Selected excerpt:
DIGEST: EMPLOYEE ON TEMPORARY DUTY WHO LODGED AT THE APARTMENT OF A PRIVATE PARTY IS NOT ENTITLED TO REIMBURSEMENT OF THE AMOUNT PAID FOR LODGINGS IN THE ABSENCE OF EVIDENCE THAT THE RENTAL AGREEMENT WAS THE RESULT OF AN ARM'S- LENGTH BUSINESS TRANSACTION BETWEEN THE PARTIES, OR THAT THE EXPENSES WERE OTHERWISE REASONABLE AND WITHIN THE STANDARDS SET FORTH IN 52 COMP.GEN. 78 (1972).

ANDRES TOBAR - TEMPORARY DUTY - NONCOMMERCIAL LODGING:

MR. JOHN A. MURPHY, AN AUTHORIZED CERTIFYING OFFICER OF THE UNITED STATES DEPARTMENT OF EDUCATION, REQUESTS A DECISION CONCERNING THE CLAIM OF AN EMPLOYEE, MR. ANDRES TOBAR, FOR THE EXPENSES OF LODGING IN NONCOMMERCIAL QUARTERS DURING A PERIOD OF TEMPORARY DUTY. FOR THE REASONS STATED BELOW, THE EMPLOYEE'S CLAIM MAY NOT BE PAID.

Information supplied:
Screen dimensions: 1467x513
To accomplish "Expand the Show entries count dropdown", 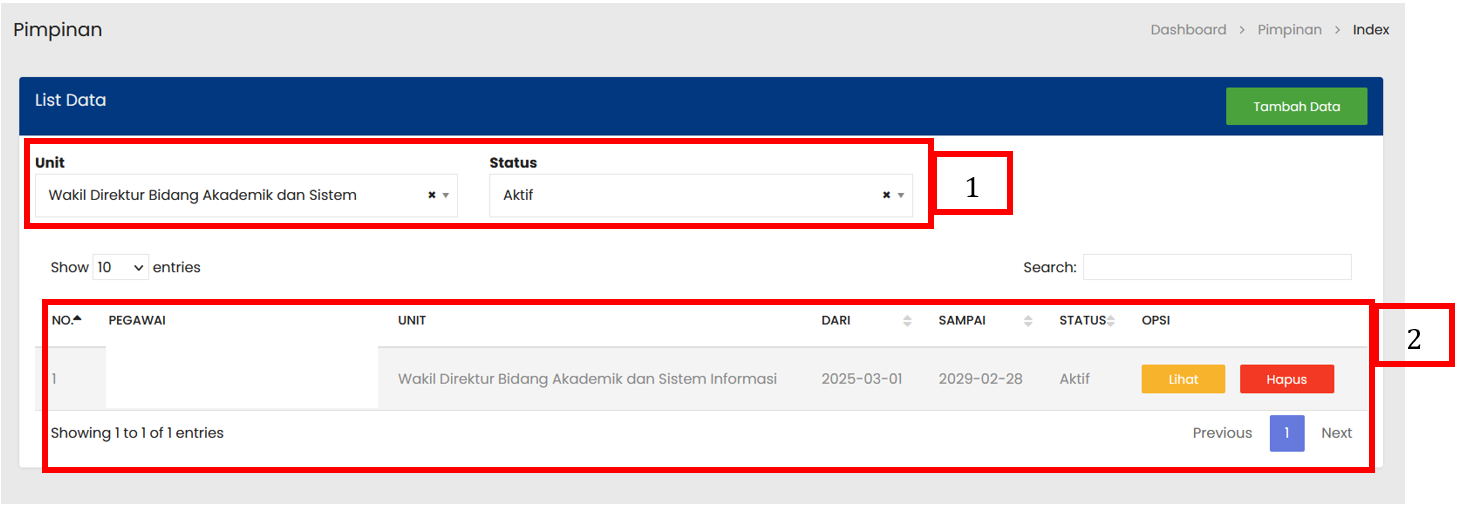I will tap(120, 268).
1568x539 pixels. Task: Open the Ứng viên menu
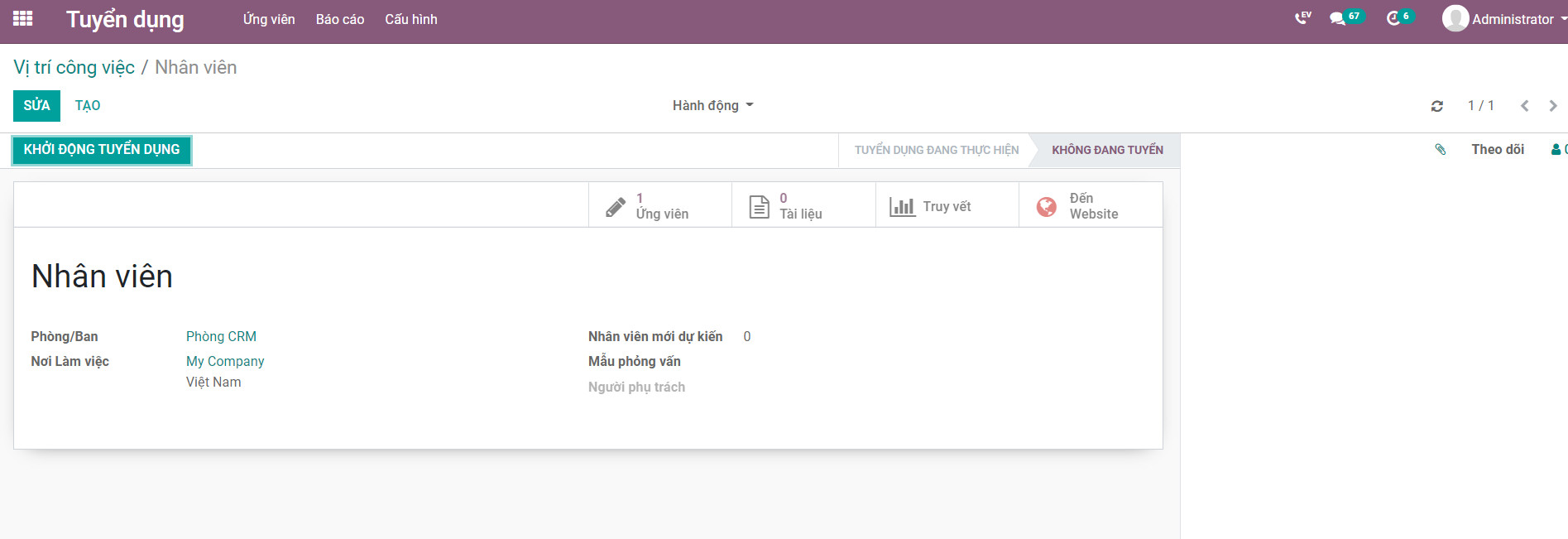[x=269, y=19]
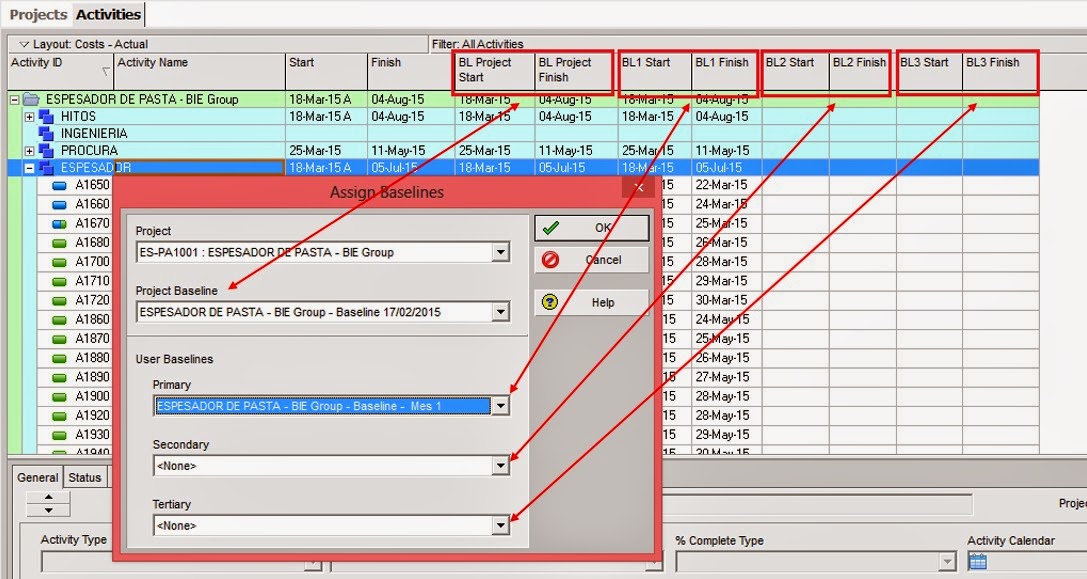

Written task: Pick up the decision on the lodging claim for temporary duty, shown above, right after its last sentence.

Expected answer:
MR. TOBAR WAS AUTHORIZED TO TRAVEL FROM WASHINGTON, D. C., TO NEW YORK, NEW YORK, AND RETURN TO WASHINGTON, D. C., FROM FEBRUARY 1 TO FEBRUARY 7, 1981. DURING THE PERIOD OF HIS TEMPORARY DUTY, MR. TOBAR STAYED AT THE APARTMENT OF A PRIVATE INDIVIDUAL, PAYING $40 PER DAY FOR A TOTAL OF $240. IN SUPPORT OF HIS CLAIM FOR LODGING EXPENSES, MR. TOBAR PROVIDED THE AGENCY WITH A SIGNED RECEIPT FROM THE APARTMENT OWNER SHOWING THAT HE RECEIVED $240 FOR THE EMPLOYEE'S LODGINGS, TOGETHER WITH THE OWNER'S SIGNED STATEMENT THAT MR. TOBAR HAD THE EXCLUSIVE USE OF THE APARTMENT FOR THE PERIOD FEBRUARY 1 TO FEBRUARY 7, 1981, AND THAT THE "REASONABLE UTILITY COST DURING MR. TOBAR'S STAY WAS $15 PER DAY FOR A TOTAL OF NINETY DOLLARS."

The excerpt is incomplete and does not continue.